Text excerpt >>
_ _ _ _ _

# Belated Christmas presents finally in and installed...



## GTJimbO (Apr 28, 2006)

My wife ordered from JHP the gauge pack and Bluetooth car kit. Took all of about 30 minutes to install both. Love 'em. Too dark tonight to take pics, but will do so in the next day or so and post.

Jim Miller

'06 M6, 18"
'02 Saab 9-5 Aero Wagon
'93 Saab 900 Commemorative Edition, modified
'91 Saab 900 Special Edition Convertible


----------



## sonofgasguy (Dec 18, 2006)

LUCKY!:cheers


----------



## GTJimbO (Apr 28, 2006)

sonofgasguy said:


> LUCKY!:cheers


Hey, thanks, Son! Yeah, she ordered well before Xmas, but it got lost in Cyberspace. Geoff called her and me both -- international LD! THAT is customer service! Awesome group there.

JM


----------



## GTJimbO (Apr 28, 2006)

_ _ _ _ _

Aim >> Continue the forum thread about installing the gauge pack and Bluetooth car kit, writing the next part after its final line.

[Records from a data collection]
_ _ _ _ _

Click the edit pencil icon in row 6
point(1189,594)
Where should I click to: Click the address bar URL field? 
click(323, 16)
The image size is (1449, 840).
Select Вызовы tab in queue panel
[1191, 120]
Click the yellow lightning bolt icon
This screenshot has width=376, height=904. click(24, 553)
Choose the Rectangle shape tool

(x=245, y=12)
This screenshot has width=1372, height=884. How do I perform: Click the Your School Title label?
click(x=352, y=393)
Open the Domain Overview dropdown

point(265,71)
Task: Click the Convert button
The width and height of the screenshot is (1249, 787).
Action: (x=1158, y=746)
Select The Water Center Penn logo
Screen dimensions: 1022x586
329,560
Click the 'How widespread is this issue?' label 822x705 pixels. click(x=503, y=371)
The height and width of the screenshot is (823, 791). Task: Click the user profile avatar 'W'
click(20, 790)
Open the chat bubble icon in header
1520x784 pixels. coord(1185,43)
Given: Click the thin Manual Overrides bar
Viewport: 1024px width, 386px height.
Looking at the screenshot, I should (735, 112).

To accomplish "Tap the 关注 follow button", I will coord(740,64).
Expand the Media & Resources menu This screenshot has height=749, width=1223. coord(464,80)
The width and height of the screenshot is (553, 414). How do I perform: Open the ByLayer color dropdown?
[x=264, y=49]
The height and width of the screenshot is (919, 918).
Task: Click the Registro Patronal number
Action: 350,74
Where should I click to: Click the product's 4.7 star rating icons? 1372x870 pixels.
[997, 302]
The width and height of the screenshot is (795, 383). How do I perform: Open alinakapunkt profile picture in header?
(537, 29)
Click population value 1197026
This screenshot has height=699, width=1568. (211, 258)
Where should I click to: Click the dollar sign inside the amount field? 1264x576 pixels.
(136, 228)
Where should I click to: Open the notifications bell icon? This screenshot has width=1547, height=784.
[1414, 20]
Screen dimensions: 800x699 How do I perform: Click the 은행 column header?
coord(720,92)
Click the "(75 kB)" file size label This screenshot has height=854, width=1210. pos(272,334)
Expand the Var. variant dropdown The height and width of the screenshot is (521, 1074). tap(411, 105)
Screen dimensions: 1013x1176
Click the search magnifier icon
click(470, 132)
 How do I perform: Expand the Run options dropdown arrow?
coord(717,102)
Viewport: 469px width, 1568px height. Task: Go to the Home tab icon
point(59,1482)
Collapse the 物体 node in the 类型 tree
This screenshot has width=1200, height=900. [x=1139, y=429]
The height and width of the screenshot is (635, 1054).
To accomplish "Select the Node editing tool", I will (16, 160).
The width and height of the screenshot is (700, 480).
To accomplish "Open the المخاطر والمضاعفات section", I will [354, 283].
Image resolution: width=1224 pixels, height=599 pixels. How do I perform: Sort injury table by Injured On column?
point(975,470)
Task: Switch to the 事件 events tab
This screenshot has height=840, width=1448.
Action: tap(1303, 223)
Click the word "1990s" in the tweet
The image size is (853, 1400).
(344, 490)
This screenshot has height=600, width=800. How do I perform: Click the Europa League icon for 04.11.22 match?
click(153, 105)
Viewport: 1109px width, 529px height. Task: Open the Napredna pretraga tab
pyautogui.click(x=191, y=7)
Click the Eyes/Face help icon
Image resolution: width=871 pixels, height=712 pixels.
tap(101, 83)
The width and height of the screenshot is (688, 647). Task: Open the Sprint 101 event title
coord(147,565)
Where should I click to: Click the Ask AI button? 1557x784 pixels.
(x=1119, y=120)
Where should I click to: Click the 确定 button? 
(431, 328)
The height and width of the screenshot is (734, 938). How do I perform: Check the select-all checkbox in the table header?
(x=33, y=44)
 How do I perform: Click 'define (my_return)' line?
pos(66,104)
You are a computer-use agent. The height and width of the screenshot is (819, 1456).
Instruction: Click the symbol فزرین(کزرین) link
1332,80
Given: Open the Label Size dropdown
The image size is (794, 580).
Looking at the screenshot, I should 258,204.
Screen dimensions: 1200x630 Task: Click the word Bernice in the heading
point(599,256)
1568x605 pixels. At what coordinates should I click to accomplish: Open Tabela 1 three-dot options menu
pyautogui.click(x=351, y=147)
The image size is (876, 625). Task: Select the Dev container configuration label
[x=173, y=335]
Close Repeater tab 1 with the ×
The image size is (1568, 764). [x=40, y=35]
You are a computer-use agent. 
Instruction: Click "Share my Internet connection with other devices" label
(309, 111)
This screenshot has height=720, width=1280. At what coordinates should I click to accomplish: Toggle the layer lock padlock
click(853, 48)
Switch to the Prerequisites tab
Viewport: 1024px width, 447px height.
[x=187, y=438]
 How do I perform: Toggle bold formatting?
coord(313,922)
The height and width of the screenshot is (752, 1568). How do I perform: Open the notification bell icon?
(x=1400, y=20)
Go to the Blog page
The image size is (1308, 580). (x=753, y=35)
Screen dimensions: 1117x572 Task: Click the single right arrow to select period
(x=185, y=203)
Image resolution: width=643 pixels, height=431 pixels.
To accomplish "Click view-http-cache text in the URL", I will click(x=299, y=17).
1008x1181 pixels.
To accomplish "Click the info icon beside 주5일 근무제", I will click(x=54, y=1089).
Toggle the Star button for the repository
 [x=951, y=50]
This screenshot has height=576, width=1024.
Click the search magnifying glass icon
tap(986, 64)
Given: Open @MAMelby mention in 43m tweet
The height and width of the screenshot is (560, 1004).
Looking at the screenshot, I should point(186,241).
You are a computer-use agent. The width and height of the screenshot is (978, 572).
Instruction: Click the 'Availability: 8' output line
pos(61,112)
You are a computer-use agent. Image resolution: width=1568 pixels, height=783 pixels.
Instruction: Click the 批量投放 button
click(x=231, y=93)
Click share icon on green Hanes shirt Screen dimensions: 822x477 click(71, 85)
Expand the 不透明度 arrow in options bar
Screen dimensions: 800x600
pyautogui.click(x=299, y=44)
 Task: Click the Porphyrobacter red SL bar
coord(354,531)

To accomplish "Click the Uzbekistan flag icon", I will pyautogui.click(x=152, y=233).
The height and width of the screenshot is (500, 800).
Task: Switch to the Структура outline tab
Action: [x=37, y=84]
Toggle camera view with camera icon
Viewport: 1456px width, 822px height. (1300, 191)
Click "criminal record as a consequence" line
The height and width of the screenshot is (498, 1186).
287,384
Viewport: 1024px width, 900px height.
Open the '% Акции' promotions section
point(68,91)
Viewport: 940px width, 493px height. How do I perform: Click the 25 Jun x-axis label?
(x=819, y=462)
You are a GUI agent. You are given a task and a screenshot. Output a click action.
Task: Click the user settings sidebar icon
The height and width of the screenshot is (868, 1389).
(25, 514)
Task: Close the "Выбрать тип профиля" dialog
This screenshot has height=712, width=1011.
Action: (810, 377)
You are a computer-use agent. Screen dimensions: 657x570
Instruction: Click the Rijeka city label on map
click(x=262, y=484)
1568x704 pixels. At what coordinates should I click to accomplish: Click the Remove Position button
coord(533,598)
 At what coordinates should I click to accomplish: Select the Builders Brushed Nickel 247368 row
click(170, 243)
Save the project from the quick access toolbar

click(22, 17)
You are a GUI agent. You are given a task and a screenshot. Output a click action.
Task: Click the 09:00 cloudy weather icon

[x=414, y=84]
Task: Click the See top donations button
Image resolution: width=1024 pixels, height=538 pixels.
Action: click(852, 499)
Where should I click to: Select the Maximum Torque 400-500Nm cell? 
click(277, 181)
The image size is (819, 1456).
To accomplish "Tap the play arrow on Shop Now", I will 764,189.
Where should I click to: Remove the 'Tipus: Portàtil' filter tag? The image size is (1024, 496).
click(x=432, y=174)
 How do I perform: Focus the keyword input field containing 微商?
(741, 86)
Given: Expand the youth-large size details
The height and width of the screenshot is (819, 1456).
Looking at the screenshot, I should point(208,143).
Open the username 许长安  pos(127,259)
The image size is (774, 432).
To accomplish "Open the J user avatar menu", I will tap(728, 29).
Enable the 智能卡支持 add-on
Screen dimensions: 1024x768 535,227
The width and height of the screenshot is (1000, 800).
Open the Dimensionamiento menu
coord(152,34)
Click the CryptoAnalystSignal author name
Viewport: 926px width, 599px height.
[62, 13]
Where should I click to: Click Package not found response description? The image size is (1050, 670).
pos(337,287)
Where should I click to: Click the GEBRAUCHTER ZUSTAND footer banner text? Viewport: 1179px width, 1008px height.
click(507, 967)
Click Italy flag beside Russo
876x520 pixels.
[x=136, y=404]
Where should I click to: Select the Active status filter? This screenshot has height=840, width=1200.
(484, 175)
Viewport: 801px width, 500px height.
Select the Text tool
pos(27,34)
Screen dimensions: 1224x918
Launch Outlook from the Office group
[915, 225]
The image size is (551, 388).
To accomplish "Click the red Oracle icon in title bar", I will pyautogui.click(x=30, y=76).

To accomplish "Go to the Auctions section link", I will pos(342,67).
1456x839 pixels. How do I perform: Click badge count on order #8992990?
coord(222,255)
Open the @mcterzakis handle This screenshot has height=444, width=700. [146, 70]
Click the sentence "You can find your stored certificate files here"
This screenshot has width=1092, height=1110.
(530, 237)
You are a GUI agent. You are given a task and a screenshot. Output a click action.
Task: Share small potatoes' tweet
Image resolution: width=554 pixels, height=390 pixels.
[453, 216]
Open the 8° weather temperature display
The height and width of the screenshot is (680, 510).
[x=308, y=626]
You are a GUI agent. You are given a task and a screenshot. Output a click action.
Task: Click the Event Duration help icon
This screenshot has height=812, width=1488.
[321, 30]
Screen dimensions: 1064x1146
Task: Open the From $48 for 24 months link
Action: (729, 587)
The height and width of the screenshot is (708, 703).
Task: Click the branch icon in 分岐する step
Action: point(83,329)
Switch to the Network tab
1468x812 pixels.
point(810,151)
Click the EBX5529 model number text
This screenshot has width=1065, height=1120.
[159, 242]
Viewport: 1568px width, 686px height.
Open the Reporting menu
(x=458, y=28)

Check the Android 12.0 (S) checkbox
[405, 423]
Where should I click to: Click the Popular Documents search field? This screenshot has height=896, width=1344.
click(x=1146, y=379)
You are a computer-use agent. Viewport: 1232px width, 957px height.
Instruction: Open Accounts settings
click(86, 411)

_ _ _ _ _

Exercise response >>
*Finally took some pics...*

Here they are:

JM


----------



## Questor (Nov 27, 2004)

*mp3 Playback through blue tooth?*

Have you used the blue tooth with a mp3 player? If so how does it sound?


----------



## bg2m8o (Jul 25, 2006)

Nice - Now hardwire that RD!!!!


----------



## batsallover (Jan 1, 2007)

The gauge pack is a definite on my mod list. The first thing I noticed when I test drove my GTO, Saturday was the need for some gauges on top of the center console. :cheers Very cool indeed, I wonder how much for the Impulse Blue color.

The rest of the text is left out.